AIR’s emotional state is naturally reflected in its voice. As we can modulate pitch and speed in the voice synthesis software, we tried to find a fitting parameter setting for each of our 9 emotions. With an additional slight fluctuation of those settings computed on the go, and the occasional yawns and sighs mixed in, AIR (hopefully) sounded less monotone. Besides using emotional states to sculpt its voice, we also created conditional rules for tying specific stories to specific emotions: Essentially, Happy stories for happy buildings.

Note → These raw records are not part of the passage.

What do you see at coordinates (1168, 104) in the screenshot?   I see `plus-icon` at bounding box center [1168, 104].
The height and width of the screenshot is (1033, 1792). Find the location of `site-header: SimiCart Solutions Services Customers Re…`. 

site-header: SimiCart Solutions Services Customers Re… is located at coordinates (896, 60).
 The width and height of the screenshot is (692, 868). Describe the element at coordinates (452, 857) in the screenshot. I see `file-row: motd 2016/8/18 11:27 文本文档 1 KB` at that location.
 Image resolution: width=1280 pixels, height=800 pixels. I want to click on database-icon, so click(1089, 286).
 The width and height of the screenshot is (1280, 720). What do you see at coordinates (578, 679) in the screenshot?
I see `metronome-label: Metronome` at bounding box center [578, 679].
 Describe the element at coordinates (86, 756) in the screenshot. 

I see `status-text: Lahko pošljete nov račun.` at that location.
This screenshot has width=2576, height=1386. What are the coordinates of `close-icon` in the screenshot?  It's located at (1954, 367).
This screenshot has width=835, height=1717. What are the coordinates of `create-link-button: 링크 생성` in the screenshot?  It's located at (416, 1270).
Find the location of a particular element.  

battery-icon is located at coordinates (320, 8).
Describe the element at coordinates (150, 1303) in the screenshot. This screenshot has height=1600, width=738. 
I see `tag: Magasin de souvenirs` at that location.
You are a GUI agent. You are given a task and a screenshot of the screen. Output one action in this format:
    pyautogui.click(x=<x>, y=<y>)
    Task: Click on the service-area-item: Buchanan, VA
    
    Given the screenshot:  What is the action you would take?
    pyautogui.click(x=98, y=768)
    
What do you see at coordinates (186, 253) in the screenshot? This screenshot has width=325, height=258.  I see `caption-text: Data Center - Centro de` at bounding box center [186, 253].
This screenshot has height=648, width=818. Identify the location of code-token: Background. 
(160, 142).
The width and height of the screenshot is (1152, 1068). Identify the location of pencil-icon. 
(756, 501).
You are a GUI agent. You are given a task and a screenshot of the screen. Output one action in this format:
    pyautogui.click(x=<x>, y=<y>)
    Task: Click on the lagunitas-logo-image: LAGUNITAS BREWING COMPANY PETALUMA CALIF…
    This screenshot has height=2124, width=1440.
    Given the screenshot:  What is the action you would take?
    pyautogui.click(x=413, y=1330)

Now would probably be a good time for you to go and meet AIR. You can listen to it at airstories.mn, and even contribute stories to its repertoire.

Making it smarter

Final words: AIR has been our biggest software project yet and developing it proved to be quite an exciting challenge. Keeping track of all of its technical components (and I haven’t even talked much about the web, API, streaming server, and onsite listening technology) was/is a demanding task that has taught us a lot and most definitely led to our most extensive technical manual ever. Yet we are still not sick of listening to AIR’s voice and continue to happily add onto the growing bucket-list of additional features we’d love to implement if we do get around to 2.0 version:

– generate the memory ability to refer back to previous world model states
– implement a text-analysis NLG library to have AIR comment on stories
– enable dynamic-variable integrations for user submissions on the website
– create a dream state at night, where it markov-chain-style rehashes its daily transcript

And finally and foremost: Make AIR do math, so it can truthfully calculate the amount of time it would take a raindrop to drift from Minneapolis to the gulf of Mexico, based on the Mississippi’s current flow rate.